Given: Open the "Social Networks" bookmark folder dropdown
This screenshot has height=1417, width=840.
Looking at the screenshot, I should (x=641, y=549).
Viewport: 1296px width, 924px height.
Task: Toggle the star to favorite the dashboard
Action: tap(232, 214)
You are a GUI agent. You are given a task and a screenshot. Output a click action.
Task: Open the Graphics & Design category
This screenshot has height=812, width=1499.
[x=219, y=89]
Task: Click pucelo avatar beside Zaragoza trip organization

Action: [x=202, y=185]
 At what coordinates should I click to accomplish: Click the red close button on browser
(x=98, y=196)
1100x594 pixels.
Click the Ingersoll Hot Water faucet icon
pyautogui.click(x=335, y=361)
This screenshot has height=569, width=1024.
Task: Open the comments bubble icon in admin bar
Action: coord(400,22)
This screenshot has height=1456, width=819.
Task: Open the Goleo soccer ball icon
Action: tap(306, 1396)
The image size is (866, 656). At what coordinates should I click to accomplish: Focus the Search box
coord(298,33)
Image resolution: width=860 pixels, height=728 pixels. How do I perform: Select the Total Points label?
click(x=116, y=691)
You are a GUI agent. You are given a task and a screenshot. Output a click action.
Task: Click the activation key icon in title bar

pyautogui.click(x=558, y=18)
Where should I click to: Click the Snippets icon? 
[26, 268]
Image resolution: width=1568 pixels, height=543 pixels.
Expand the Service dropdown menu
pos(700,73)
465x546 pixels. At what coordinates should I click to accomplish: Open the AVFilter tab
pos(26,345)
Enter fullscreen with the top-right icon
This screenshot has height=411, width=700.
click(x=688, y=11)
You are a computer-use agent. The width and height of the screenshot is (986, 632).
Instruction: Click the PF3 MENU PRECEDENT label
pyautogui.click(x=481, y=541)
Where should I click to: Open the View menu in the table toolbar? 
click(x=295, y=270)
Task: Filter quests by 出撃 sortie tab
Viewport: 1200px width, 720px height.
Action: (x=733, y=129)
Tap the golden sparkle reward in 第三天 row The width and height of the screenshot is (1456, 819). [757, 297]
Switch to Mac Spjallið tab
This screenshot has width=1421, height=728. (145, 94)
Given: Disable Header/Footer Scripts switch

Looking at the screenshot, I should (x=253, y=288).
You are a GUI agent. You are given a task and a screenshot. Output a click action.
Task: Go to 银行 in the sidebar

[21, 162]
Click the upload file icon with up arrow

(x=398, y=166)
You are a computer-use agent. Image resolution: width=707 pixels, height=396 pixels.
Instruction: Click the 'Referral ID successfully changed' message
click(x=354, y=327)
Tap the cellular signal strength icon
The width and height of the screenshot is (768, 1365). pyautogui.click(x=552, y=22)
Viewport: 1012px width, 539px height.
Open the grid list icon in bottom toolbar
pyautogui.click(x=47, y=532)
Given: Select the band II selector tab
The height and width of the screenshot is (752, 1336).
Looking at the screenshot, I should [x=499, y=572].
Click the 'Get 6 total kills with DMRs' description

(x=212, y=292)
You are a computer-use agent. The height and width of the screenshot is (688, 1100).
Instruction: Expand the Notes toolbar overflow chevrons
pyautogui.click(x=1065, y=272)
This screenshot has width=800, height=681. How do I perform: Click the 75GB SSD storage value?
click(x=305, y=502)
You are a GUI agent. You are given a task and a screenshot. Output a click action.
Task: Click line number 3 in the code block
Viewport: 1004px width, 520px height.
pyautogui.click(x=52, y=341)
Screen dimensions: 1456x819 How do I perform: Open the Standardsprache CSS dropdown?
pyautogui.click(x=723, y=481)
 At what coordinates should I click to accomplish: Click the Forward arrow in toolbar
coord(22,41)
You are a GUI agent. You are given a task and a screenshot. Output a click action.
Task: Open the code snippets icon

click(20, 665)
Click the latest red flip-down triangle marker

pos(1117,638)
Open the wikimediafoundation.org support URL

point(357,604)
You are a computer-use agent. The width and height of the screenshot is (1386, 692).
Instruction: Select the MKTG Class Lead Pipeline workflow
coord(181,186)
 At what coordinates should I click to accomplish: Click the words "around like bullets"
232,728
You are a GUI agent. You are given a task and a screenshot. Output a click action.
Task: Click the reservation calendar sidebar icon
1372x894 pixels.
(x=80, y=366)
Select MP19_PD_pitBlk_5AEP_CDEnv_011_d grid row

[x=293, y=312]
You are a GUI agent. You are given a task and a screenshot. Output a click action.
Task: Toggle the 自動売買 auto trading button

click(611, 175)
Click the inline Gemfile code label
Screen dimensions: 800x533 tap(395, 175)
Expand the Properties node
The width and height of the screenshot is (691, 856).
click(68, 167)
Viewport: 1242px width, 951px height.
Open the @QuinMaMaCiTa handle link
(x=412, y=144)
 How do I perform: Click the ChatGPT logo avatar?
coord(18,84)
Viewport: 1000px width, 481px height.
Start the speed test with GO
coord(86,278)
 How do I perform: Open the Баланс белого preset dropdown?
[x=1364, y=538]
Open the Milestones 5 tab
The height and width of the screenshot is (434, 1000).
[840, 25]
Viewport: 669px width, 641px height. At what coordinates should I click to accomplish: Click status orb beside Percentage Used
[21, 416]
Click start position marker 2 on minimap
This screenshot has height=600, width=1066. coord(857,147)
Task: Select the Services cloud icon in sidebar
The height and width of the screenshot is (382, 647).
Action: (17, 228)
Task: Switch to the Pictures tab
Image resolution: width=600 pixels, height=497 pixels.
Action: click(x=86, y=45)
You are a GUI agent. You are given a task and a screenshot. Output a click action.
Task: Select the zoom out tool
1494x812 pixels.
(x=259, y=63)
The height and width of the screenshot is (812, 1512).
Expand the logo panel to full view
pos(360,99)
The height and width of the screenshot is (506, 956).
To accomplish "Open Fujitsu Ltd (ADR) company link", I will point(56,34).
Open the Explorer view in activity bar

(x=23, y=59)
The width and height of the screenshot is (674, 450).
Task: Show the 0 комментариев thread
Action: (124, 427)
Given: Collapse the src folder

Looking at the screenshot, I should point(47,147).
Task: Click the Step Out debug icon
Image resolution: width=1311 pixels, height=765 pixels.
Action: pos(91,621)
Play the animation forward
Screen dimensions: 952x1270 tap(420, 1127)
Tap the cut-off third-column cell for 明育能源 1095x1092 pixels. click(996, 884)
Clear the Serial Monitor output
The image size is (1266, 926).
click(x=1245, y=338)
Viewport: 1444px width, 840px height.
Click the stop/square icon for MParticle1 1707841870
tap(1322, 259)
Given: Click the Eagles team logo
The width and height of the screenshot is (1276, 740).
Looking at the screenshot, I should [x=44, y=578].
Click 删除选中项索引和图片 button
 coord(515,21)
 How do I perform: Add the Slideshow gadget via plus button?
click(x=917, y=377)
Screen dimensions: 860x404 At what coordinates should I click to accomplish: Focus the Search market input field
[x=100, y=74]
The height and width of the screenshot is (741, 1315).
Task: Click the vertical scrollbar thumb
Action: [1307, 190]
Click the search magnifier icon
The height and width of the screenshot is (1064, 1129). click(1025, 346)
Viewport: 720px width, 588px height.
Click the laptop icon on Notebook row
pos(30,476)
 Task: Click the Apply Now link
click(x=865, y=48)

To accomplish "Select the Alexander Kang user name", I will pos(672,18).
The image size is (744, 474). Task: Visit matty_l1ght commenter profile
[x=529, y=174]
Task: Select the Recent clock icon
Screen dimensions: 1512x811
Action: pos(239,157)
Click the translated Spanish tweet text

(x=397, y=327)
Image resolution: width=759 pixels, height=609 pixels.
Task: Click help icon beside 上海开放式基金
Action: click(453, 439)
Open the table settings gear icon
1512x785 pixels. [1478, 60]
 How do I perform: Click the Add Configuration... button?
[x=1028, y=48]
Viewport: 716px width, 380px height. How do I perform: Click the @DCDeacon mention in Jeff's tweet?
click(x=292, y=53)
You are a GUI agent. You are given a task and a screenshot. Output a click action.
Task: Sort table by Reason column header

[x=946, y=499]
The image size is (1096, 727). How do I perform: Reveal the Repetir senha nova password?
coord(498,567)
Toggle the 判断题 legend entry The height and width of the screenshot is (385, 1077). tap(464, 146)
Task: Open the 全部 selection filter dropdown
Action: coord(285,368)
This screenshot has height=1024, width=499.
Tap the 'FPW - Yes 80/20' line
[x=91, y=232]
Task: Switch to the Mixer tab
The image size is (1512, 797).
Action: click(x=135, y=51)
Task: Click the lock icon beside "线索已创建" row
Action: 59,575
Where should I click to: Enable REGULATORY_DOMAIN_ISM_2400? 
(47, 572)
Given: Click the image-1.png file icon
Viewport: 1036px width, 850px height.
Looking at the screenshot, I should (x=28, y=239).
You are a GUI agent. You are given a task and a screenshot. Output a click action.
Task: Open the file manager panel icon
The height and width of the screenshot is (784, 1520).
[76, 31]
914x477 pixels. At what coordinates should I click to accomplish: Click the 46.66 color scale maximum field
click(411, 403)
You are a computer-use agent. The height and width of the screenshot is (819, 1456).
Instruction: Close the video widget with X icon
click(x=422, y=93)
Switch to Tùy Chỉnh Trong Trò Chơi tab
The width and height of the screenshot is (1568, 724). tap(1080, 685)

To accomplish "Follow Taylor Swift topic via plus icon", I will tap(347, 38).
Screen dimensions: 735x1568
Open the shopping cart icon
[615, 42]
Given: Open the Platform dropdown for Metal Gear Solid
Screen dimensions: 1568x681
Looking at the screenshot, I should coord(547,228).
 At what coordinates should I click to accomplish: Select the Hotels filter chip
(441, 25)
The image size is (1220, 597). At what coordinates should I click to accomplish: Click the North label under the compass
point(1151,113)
==*==
:: EXERCISE GOAL ::
Please recast the material from the line with "Open the table settings gear icon" up to and including the line with "[x=91, y=232]" as a Markdown table with the columns Row and Entry, numbering each line and leaving out blank lines.

:: TASK OUTPUT ::
| Row | Entry |
|---|---|
| 1 | Open the table settings gear icon |
| 2 | 1512x785 pixels. [1478, 60] |
| 3 |  How do I perform: Click the Add Configuration... button? |
| 4 | [x=1028, y=48] |
| 5 | Viewport: 716px width, 380px height. How do I perform: Click the @DCDeacon mention in Jeff's tweet? |
| 6 | click(x=292, y=53) |
| 7 | You are a GUI agent. You are given a task and a screenshot. Output a click action. |
| 8 | Task: Sort table by Reason column header |
| 9 | [x=946, y=499] |
| 10 | The image size is (1096, 727). How do I perform: Reveal the Repetir senha nova password? |
| 11 | coord(498,567) |
| 12 | Toggle the 判断题 legend entry The height and width of the screenshot is (385, 1077). tap(464, 146) |
| 13 | Task: Open the 全部 selection filter dropdown |
| 14 | Action: coord(285,368) |
| 15 | This screenshot has height=1024, width=499. |
| 16 | Tap the 'FPW - Yes 80/20' line |
| 17 | [x=91, y=232] |